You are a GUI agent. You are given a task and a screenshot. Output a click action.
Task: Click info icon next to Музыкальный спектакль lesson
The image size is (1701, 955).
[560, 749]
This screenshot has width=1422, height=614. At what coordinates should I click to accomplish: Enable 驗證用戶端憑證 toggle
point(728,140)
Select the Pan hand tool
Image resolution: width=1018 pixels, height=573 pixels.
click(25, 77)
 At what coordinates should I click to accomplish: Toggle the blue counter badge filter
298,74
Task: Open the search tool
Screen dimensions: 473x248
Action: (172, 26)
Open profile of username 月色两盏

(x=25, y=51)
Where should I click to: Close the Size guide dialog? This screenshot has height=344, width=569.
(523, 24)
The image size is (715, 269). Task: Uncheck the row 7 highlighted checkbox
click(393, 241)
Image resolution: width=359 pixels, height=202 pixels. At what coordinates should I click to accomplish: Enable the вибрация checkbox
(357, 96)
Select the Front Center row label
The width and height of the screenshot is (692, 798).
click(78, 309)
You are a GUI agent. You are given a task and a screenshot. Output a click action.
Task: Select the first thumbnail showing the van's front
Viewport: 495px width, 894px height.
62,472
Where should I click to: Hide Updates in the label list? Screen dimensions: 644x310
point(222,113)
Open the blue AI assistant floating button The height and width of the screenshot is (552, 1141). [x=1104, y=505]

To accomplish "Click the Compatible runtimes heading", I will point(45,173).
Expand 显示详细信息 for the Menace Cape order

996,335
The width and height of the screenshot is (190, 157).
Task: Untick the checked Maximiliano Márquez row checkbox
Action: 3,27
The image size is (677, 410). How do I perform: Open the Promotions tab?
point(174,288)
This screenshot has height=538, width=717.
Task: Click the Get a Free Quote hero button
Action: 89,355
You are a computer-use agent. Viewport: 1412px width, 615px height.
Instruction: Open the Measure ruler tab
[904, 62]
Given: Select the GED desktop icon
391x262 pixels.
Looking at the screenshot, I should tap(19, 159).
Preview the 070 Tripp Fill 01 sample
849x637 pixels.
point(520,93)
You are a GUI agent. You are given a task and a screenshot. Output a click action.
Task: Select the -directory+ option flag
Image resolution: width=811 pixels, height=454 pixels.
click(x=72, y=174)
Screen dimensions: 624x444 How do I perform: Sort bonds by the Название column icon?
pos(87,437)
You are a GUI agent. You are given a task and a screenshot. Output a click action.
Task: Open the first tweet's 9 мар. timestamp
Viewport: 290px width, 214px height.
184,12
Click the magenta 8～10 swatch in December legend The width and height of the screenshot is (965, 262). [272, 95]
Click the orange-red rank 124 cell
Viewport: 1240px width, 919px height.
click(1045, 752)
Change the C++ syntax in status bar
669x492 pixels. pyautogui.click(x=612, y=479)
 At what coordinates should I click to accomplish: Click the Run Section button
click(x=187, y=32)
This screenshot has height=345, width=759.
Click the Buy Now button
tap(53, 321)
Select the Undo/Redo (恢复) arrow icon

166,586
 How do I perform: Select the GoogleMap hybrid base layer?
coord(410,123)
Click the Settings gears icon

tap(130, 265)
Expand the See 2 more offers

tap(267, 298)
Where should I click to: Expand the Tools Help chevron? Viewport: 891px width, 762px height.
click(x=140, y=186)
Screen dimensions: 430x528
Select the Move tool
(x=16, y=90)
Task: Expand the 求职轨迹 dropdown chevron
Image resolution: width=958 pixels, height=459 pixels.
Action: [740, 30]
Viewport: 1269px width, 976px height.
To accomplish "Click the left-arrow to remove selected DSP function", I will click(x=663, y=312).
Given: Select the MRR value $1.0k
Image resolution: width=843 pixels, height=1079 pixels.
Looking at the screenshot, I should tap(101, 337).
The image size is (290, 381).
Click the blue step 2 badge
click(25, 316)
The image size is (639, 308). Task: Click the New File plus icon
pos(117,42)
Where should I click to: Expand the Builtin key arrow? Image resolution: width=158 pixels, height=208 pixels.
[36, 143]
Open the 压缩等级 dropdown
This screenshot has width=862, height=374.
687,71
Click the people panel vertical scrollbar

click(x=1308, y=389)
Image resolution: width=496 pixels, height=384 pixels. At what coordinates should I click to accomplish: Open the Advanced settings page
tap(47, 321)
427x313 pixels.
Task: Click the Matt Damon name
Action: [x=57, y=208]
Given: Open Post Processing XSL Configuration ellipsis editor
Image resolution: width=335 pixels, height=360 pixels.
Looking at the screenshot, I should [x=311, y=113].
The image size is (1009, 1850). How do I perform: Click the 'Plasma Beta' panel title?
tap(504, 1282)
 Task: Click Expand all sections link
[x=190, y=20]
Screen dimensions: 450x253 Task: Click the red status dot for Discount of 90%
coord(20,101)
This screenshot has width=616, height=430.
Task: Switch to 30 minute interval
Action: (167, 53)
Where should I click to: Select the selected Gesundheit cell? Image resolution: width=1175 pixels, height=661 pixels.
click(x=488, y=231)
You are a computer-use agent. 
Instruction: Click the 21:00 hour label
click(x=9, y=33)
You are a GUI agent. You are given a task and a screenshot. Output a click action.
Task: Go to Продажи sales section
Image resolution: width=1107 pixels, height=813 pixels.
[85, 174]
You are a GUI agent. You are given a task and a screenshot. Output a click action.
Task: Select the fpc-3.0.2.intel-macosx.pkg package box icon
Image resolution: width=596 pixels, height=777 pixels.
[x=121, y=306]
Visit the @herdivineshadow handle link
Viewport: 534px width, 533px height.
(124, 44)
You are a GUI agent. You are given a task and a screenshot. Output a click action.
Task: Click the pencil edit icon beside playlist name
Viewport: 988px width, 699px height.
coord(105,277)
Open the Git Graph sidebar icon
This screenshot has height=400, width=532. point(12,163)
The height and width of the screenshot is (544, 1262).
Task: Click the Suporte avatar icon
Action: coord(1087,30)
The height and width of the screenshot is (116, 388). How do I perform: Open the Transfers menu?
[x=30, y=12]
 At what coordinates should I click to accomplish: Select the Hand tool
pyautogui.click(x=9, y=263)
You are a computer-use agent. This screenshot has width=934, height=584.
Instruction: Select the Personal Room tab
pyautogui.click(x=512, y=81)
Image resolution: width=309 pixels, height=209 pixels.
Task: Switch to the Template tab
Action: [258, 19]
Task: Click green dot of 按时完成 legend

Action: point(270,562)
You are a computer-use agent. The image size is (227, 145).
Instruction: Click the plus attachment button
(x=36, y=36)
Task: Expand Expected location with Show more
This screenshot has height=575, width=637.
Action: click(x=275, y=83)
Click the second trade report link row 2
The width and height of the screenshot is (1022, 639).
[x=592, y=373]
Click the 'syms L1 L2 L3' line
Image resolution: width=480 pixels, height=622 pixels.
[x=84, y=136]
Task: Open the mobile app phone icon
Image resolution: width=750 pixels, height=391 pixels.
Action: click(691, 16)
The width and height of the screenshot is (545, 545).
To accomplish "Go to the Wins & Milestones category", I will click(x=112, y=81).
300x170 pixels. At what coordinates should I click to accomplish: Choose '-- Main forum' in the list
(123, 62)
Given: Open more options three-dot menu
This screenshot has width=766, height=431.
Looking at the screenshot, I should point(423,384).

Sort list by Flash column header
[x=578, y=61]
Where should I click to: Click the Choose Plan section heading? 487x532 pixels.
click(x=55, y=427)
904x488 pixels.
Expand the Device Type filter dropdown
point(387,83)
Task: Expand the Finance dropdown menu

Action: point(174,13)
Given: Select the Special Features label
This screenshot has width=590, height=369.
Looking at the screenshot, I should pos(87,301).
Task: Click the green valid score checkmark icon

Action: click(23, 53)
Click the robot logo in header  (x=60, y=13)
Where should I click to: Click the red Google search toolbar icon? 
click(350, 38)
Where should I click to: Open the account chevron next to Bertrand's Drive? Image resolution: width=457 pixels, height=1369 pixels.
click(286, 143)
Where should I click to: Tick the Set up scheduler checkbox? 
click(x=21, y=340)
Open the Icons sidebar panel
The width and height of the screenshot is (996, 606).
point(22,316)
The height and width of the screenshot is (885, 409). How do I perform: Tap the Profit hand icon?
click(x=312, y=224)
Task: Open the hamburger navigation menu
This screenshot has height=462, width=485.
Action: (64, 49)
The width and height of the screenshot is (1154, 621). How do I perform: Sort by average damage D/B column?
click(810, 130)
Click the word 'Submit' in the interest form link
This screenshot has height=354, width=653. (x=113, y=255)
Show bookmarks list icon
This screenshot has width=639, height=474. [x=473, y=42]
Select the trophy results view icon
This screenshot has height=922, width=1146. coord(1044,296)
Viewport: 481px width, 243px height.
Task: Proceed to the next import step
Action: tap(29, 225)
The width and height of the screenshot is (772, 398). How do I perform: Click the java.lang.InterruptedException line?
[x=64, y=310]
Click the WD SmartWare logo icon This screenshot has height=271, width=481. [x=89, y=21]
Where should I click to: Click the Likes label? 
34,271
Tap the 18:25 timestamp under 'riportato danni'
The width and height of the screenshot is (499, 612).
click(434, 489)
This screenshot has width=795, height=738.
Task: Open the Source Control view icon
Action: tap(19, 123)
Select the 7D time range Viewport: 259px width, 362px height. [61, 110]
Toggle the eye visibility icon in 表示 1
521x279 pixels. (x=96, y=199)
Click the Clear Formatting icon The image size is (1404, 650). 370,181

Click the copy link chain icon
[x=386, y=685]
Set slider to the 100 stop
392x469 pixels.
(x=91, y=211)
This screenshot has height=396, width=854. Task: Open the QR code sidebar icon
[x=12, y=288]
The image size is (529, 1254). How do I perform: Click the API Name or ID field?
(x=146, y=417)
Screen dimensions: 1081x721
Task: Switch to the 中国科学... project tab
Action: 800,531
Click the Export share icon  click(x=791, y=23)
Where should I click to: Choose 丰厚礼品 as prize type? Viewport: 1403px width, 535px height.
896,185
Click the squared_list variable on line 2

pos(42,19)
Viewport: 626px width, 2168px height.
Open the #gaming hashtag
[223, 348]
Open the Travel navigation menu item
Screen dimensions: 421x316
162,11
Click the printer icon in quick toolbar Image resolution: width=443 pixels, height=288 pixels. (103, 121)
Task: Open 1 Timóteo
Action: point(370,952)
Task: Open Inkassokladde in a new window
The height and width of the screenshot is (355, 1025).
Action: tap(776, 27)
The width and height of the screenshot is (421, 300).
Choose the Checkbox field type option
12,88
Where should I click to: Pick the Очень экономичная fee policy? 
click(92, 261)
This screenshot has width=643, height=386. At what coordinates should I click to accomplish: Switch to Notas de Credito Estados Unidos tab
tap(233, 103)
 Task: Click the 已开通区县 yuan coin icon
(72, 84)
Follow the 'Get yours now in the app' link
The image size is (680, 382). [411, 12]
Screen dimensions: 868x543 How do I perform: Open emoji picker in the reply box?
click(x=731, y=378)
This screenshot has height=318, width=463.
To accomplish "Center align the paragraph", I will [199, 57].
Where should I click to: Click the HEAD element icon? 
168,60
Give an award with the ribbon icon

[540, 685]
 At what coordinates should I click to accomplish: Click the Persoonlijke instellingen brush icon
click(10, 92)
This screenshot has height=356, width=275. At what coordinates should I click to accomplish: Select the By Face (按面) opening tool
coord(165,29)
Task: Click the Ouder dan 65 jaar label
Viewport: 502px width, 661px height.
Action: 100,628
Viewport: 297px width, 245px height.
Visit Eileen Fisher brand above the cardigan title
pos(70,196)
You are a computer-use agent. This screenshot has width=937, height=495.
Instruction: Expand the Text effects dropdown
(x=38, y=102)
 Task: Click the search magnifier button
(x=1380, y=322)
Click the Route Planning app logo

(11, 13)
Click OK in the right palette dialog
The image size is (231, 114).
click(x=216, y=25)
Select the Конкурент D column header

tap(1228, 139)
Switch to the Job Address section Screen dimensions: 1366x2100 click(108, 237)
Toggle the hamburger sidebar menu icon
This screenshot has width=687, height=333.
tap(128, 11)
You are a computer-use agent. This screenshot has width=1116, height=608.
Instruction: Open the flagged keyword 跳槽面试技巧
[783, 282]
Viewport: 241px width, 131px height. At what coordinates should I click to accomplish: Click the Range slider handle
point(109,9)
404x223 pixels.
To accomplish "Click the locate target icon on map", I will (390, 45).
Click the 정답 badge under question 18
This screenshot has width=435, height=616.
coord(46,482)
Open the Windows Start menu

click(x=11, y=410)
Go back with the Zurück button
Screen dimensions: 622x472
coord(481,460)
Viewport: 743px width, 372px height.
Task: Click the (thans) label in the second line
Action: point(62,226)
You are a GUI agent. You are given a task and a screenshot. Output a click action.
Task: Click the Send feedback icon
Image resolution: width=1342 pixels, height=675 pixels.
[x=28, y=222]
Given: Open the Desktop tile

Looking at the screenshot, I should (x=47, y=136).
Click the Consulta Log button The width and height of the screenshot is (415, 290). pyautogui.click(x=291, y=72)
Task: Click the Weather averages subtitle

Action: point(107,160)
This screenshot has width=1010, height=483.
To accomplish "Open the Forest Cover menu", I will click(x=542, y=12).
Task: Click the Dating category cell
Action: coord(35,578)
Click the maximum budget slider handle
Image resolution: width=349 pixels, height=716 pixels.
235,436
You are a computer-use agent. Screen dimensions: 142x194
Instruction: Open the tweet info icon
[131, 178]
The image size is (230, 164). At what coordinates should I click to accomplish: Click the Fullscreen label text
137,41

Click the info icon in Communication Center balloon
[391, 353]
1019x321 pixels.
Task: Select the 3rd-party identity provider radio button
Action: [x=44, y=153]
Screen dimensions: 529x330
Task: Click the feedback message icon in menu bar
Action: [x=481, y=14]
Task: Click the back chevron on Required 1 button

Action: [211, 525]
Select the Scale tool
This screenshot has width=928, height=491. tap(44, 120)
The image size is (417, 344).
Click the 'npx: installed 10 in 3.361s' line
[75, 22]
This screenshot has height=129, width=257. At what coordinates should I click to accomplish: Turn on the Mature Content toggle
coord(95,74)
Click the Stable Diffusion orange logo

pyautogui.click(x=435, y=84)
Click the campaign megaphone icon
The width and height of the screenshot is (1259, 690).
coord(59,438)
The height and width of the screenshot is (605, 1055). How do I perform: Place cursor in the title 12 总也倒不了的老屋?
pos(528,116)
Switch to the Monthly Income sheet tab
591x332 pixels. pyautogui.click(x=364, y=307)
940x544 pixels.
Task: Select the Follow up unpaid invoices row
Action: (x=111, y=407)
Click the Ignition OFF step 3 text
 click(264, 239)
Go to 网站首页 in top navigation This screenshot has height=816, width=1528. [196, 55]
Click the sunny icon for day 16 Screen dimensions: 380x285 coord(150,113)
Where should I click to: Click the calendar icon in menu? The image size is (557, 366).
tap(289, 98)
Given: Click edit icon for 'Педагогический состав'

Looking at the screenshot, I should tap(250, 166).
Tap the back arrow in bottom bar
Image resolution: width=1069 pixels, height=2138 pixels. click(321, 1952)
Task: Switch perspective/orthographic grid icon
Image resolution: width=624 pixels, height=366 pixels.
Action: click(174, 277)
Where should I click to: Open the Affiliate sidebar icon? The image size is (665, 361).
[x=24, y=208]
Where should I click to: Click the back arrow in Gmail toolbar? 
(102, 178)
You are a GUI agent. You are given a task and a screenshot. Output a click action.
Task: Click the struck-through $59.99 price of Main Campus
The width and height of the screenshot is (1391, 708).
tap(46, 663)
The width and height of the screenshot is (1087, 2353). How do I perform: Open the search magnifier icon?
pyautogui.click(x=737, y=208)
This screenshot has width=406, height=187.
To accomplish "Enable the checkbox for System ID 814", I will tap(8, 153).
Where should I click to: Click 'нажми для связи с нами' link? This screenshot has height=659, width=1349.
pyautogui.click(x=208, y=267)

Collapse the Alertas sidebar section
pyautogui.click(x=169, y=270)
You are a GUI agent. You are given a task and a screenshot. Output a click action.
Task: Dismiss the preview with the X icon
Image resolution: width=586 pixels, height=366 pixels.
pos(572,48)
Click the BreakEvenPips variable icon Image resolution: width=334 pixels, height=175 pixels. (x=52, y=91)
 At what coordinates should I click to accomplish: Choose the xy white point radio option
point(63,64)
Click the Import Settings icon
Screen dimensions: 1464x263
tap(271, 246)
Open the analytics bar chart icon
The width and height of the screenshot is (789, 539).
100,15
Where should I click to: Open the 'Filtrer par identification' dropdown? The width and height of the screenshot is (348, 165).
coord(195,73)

- [Goal of the exercise]:
What you give back should be only the lines of the records above, starting at the line with "Image resolution: width=1342" and ending at the line with "Click the maximum budget slider handle", restated word for word.

- [Answer area]:
Image resolution: width=1342 pixels, height=675 pixels.
[x=28, y=222]
Given: Open the Desktop tile

Looking at the screenshot, I should (x=47, y=136).
Click the Consulta Log button The width and height of the screenshot is (415, 290). pyautogui.click(x=291, y=72)
Task: Click the Weather averages subtitle

Action: point(107,160)
This screenshot has width=1010, height=483.
To accomplish "Open the Forest Cover menu", I will click(x=542, y=12).
Task: Click the Dating category cell
Action: coord(35,578)
Click the maximum budget slider handle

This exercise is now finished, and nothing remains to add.